Thank God for Thomas, who always says out loud what I’m quietly thinking – every time I hear this story, and during most of that particular week in Greece:
“No, we don’t know where you’re going. (It’s not like we’ve been there before!) How do you expect us to know the way??”
And Jesus answers, “I am the way, and the truth, and the life...”

That’s true.  It’s always been true.
Jesus, God-made-flesh, is always the way to what God has prepared for us, always the truth that sets us free, always the life that gives us life.
And still there are times when you wind up on an unpaved road a kilometer from the turn off, nothing in sight but a few goats and a bright green sign in unfamiliar Greek.

When this sort of thing happens to you or me, it’s not always about being literally on a road without a map. Thomas and the other disciples having this conversation with Jesus were all sitting around the dinner table in Jerusalem together, and knew exactly where they were, and probably had a decent sense of the local geography. But for you and me, just as for Jesus’ first disciples, it can often be very hard to know where Jesus is going.

It’s one thing to believe in God’s plan for the world, or your own life, but it’s quite another to really understand where that plan is going!
And sometimes we’re forced to come face to face with that awareness that we don’t know.
For the disciples, it was Jesus’ announcements of his coming death and resurrection that brought them face to face with the unknown. For us, maybe Greek road signs. Loss of a job. Graduation into a new world. Loss of a spouse, a parent. The beginning or the end of marriage. That itchy feeling that there’s something more, something I can’t quite see or understand…
This encounter with the unknown happens in joy and in sorrow, in the face of resurrection as well as in the face of death.

God has a plan, yes, Jesus has a way – but just how are we supposed to know where we’re going??

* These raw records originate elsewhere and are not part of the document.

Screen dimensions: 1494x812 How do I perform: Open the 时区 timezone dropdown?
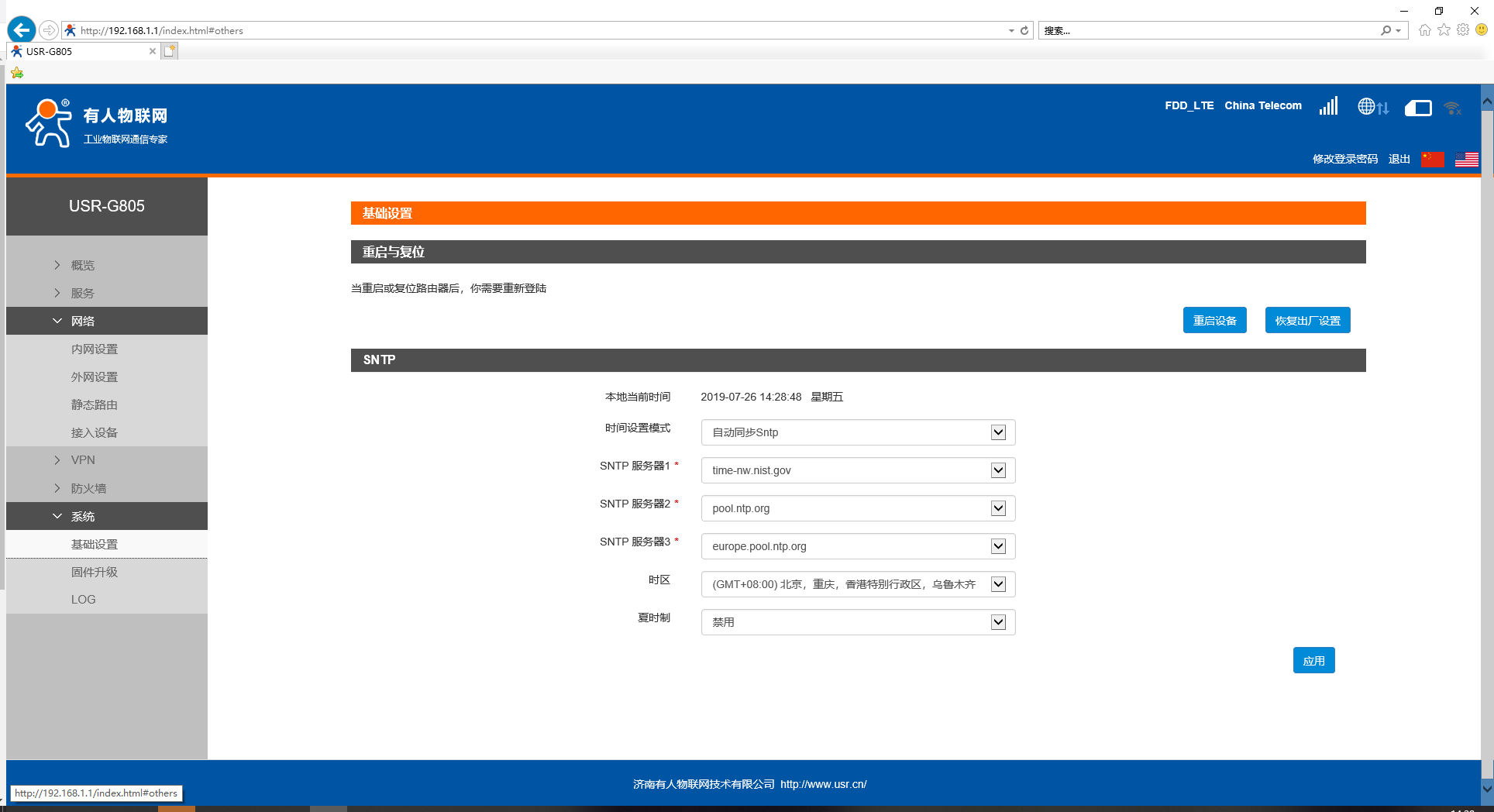[x=858, y=584]
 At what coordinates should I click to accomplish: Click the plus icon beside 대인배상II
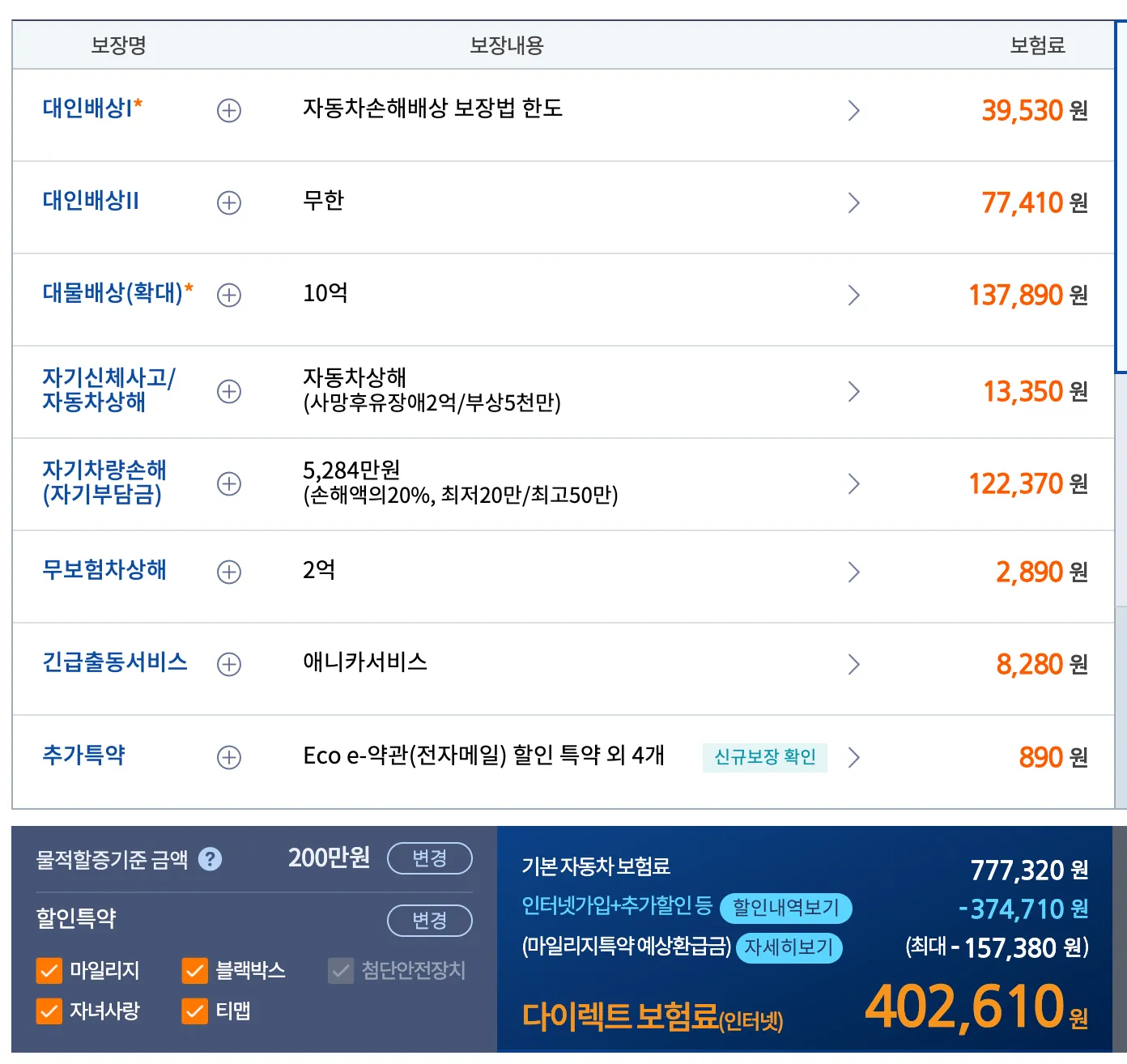(229, 203)
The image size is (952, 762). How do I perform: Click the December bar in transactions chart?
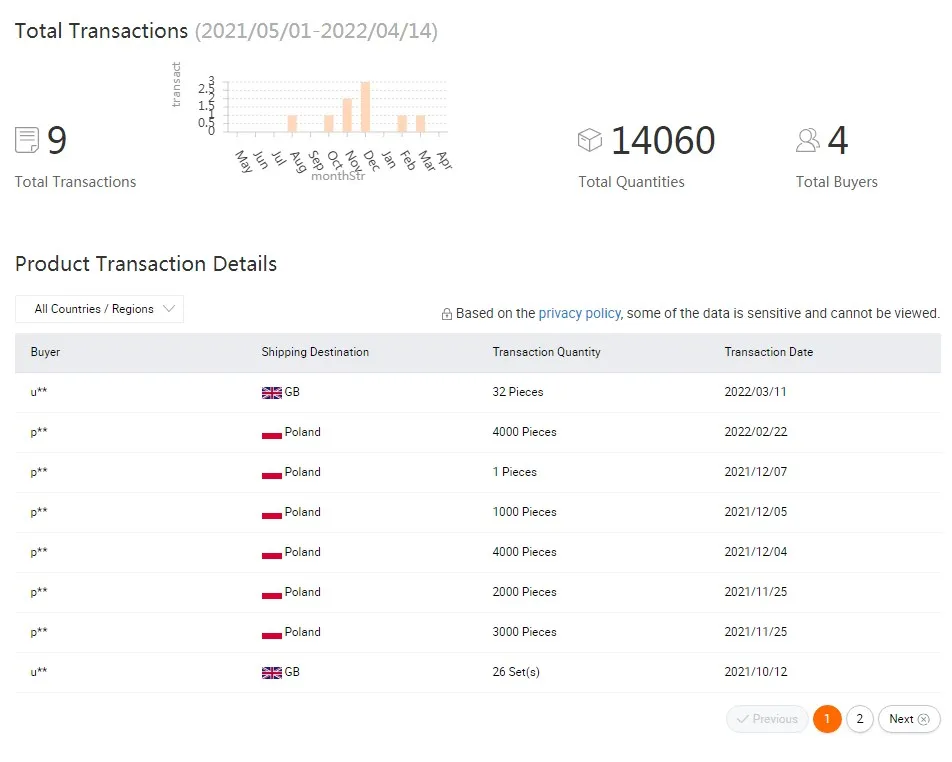point(366,108)
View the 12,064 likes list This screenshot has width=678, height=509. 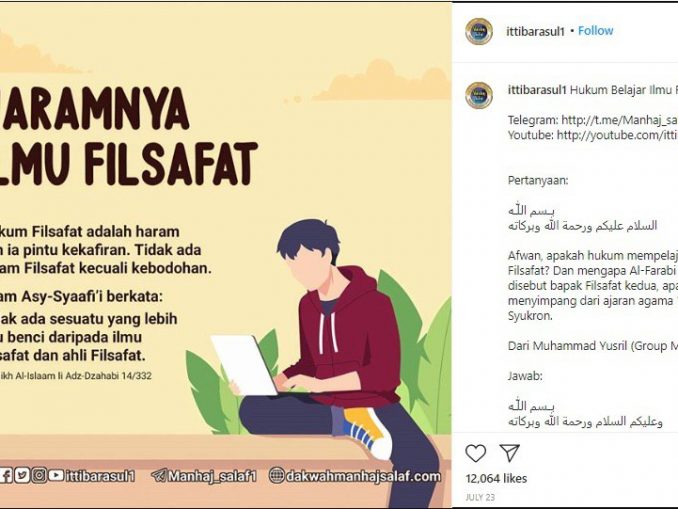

Jesus always answers that question the same way he answered Thomas: “If you know me, you know.”
He explains it in messy, complex, clauses (since the disciples were still scratching their heads): If you’ve seen me, you’ve seen the Creator, you’ve known Papa, God.  I am in the Father, the Father is in me. God speaks in me, I am in God; you see the wonders and the works done by God in me. Ask something from me, and the Father will glorify….
Sometimes it’s an impenetrable thicket of words, but the overall shape of that Way, that Truth, is that intimate relationship with God that happens when you really spend time with Jesus, with God-among-us, flesh and blood and holy mystery.

Jesus is asking us, telling us – in generous love and a certain amount of exasperation – that our relationship with him, our trust in him, is the simple path to God’s destination for us, and for the world.
Your trust in Jesus, your willingness to depend on that relationship even when you can’t see where he is, and the trust to ask for wonderful work in yourself and in our world,
is the way – direct or winding – to everything God has prepared for us.

Jesus is reminding, inviting, even pleading with his disciples – with us – not to wrap ourselves up in a map, or tie ourselves to the turn-by-turn certainty of a GPS;  not to worry about directions to where we’re going, but to remember that no matter where we are or what we see, we’re traveling with Jesus, whether he’s off ahead, riding shotgun, or completely invisible and silent.
And if you can trust that you do travel with Jesus, all the time, you get where God’s going, every time.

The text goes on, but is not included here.